Written problem: Reproduce the listing from the line with "Viewport: 745px width, 423px" up to and including the line with "coord(374,28)", changing "dialog" to "popup" and leaving everything else as it is.

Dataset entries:
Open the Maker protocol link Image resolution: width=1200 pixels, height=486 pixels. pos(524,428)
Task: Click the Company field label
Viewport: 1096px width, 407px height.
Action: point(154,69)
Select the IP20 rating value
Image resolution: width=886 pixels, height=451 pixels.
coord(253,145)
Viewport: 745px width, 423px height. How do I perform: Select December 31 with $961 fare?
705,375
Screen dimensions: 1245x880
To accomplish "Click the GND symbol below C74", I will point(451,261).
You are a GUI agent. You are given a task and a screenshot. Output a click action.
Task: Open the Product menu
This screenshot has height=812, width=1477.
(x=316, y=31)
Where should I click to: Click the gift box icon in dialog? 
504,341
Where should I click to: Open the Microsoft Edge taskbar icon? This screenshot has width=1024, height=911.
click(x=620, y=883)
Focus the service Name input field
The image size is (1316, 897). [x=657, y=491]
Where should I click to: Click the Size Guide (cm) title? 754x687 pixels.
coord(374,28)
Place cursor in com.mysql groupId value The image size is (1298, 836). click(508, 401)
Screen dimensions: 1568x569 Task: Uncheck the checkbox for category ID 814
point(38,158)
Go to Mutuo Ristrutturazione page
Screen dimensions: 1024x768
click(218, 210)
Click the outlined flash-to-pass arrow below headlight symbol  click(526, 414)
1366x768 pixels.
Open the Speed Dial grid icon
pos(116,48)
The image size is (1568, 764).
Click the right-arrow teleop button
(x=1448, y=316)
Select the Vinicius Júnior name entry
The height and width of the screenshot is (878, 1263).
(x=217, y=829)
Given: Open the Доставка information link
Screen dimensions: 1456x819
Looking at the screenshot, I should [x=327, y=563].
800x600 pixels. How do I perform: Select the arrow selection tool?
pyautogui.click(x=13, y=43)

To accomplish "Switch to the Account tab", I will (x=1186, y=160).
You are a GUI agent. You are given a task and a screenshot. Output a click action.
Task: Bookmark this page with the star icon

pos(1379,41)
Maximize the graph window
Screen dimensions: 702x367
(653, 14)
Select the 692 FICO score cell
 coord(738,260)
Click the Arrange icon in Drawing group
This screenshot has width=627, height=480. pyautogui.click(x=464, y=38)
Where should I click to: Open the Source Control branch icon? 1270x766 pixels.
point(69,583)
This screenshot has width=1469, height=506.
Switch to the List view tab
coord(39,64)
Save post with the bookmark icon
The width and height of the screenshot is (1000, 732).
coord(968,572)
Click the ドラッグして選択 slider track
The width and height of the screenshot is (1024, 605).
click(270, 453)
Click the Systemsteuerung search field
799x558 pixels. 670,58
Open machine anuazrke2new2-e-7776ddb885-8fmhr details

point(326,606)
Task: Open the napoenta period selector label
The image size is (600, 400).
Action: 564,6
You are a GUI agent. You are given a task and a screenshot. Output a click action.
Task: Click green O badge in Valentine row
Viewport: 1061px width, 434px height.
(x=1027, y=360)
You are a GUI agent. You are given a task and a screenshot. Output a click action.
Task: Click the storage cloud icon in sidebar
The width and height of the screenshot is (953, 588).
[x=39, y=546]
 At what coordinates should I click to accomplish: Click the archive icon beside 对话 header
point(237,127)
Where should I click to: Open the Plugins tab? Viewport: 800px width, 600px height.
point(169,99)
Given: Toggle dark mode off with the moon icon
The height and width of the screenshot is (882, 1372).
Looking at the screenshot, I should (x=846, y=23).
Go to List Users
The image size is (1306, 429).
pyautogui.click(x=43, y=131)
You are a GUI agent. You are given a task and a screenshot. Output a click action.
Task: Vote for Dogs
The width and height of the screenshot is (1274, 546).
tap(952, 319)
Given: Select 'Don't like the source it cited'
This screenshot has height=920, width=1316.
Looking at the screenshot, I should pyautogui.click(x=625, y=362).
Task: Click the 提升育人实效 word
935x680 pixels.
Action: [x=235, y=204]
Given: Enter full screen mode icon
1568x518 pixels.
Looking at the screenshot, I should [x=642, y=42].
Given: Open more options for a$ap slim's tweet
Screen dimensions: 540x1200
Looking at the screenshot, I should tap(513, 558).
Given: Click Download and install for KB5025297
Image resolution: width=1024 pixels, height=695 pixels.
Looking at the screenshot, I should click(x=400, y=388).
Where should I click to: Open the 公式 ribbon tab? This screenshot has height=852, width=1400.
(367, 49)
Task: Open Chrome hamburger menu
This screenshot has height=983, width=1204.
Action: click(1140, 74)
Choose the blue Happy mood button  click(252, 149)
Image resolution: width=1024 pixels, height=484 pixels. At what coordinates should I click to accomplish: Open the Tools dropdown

Correct answer:
Viewport: 745px width, 423px height. How do I perform: Select December 31 with $961 fare?
705,375
Screen dimensions: 1245x880
To accomplish "Click the GND symbol below C74", I will point(451,261).
You are a GUI agent. You are given a task and a screenshot. Output a click action.
Task: Open the Product menu
This screenshot has height=812, width=1477.
(x=316, y=31)
Where should I click to: Click the gift box icon in popup? 
504,341
Where should I click to: Open the Microsoft Edge taskbar icon? This screenshot has width=1024, height=911.
click(x=620, y=883)
Focus the service Name input field
The image size is (1316, 897). [x=657, y=491]
Where should I click to: Click the Size Guide (cm) title? 754x687 pixels.
coord(374,28)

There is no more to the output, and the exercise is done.